## DOCUMENT SEGMENT:
▼▼▼

Dementia detection research a personal mission for PhD student

26 Aug 2015

A University of Manchester PhD student has used MR scans in a new way to detect the devastating form of dementia that affected her late husband, raising the possibility of earlier diagnosis.

Helen Beaumont
Helen Beaumont

Helen Beaumont’s husband, Clive was diagnosed with Frontotemporal dementia (FTD) aged 45 and died six years later in 1999.  Motivated by her loss, Helen set up a charity called Young Dementia UK, wrote a book which has made the NHS recommended reading list for dementia and enrolled at The University of Manchester to carry out her PhD.

Her research has focussed on using MR scans to look for signs of FTD and her findings have shown that it is possible to detect it by examining the amount and location of fluid in the brain.

She said: “Diagnosing FTD is currently a process of elimination.  The symptoms such as personality changes or difficulties in performing tasks at work can be attributed to a number of physical and mental conditions, so doctors run tests to rule each of these out.

“What I wanted to do is use MR scans to detect differences in the brains of people with FTD, so that diagnosis is speedier and patients and their families can be helped sooner.”

Helen scanned 17 people with FTD and 18 who were tested to ensure they didn’t have dementia.  She reconfigured the MR scanner to take images of the movement of blood and fluid around the brain – known as perfusion and diffusion.

People’s brains vary in the way they look, and so it is difficult to do any sort of comparisons using just the raw images from the MR scan. As a result, Helen had to normalise the images – a process of distorting them until they are all the same shape.

▲▲▲

## RAW DATA:

▼▼▼

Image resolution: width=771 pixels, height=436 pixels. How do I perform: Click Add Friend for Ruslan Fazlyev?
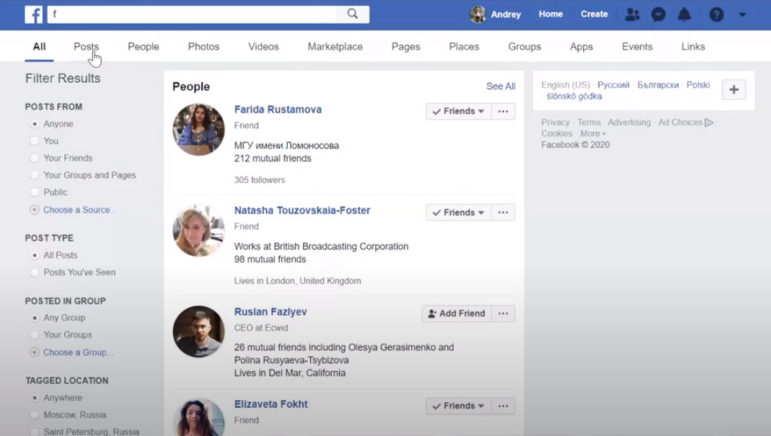coord(456,313)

▲▲▲

## PROBLEMS TO SOLVE:
**1.** List every organization or institution named in the dementia detection article.
**2.** Pick up the article on Helen Beaumont's dementia detection research after its final sentence and continue writing it.

## ANSWERS BY ITEM:
**1.**
The University of Manchester
Young Dementia UK
The NHS

**2.**
Frontotemporal dementia affects the frontal and temporal lobes of the brain. If the image is thought of as a map, normalising the image makes the same point in every brain have the same coordinates. Once she had done this, Helen could do statistical tests to see if there were differences in the images between the patients and the controls.

When the 35 images were normalised and analysed, it was the fluid which stood out among the FTD group.

Helen, who lives in Manchester, said: “It may be that, as brain cells die because of the disease process, the spaces left fill up with cerebrospinal fluid (CSF). As CSF has a huge signal compared with normal brain tissue, this would explain why these regions show up so much more clearly in the scans.”

The current results are for patients with clear signs of FTD, but Helen is now looking for funding so that she can test her technique on potential early sufferers.

She said: “There were signs that there was something wrong with Clive at an early stage, but it took four years to achieve a diagnosis. When people’s personality changes, the first person they are often referred to is a psychiatrist and even once you look for physical reasons, the symptoms can also be due to a brain tumour or thyroid deficiency.

“If we can establish benchmarks which show that FTD is killing brain cells, then the uncertainty and wasted time for patients and their families will be much reduced.”